The speed of dead endothelial cell replacement and also the turnover rate of these cells are difficult issues. Data are not consistent on these values but because of the huge surface the endothelium covers we expect that even minor and accidental discontinuities count and serve as sites of damage initiation. This may well contribute to the randomness of the development of damage sites and of flares.

We accept that brackets and parentheses do not change the result of a multiplication when numbers are multiplied. If we consider these factors not as numbers but something more complex, like matrices, then brackets might make sense. Here, using the brackets and blue/purple color, we only intended to highlight that genetic variability mainly affects proteins contributing to physiology and immunity but not anatomy. We explained this in the legends now.

Syntax errors were corrected as suggested.

We explained the colors of the arrows in figure 2. To make this figure somewhat less busy we also decreased the size of the arrows in between the boxes.
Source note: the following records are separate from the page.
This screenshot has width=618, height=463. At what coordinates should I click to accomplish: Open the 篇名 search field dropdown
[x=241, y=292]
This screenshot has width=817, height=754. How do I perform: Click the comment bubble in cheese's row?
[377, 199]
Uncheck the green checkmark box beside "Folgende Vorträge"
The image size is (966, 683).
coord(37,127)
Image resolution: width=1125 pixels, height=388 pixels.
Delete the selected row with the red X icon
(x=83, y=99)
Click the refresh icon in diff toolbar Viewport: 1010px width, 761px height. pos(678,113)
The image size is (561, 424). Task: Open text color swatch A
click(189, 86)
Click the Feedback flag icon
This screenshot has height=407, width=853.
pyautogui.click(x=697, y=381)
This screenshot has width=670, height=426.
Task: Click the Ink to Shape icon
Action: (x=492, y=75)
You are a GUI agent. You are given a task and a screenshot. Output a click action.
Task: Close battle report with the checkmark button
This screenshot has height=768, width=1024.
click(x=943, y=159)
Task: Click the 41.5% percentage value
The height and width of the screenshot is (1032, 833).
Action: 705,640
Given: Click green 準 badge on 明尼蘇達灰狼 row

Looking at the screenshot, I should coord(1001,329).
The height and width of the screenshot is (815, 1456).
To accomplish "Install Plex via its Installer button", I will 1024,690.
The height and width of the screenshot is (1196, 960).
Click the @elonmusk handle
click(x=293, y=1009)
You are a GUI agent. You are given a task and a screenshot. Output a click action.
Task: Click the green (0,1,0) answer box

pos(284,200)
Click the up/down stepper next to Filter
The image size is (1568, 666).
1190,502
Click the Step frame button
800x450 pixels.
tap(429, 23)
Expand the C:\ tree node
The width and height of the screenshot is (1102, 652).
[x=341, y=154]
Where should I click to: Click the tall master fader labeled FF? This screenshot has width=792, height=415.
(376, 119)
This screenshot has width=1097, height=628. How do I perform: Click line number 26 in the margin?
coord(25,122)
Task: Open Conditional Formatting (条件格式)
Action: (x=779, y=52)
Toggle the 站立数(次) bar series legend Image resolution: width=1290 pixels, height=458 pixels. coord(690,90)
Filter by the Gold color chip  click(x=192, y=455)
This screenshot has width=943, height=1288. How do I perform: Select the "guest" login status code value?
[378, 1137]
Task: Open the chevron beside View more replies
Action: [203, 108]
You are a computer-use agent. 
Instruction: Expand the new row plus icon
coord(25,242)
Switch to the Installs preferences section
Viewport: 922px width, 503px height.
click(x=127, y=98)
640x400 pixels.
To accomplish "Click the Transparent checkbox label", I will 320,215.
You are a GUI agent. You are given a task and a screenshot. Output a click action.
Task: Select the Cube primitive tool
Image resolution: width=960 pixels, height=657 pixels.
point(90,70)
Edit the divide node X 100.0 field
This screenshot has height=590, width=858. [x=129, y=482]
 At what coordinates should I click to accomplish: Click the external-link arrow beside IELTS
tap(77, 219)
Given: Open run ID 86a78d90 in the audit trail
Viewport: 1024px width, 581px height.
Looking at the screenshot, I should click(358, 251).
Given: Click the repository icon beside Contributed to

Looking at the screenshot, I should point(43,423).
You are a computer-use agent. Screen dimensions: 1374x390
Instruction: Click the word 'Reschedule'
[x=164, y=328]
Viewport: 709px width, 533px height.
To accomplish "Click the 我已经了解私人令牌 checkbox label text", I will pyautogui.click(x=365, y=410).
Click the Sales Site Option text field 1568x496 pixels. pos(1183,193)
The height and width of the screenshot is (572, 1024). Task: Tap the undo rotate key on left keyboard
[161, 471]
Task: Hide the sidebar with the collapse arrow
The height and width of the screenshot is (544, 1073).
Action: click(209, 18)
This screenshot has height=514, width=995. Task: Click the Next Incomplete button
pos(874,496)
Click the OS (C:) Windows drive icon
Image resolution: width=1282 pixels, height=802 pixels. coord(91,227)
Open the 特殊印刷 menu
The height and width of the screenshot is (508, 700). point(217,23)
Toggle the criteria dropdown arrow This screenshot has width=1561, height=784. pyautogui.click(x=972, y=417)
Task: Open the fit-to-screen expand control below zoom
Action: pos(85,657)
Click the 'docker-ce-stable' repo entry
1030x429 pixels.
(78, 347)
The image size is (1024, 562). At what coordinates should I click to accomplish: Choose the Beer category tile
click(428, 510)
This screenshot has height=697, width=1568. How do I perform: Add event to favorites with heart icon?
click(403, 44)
We think that it is one major abnormality (e.g. C1q deficiency) or the combination of several abnormalities (multiple genetic factors affecting e.g. apoptotic debris clearance via CR3, adaptive response e.g. via HLA alleles, together with environmental effects, like an infection) that trigger the imbalance and the merging of these different pathways. The consumption and relative depletion of C1q and natural IgM is key to this overlap and lupus development.

To help the reader follow this line of thinking we added „consumption of the gatekeepers,” to the legend.

We hope that our responses and corrections are acceptable and improve understandability.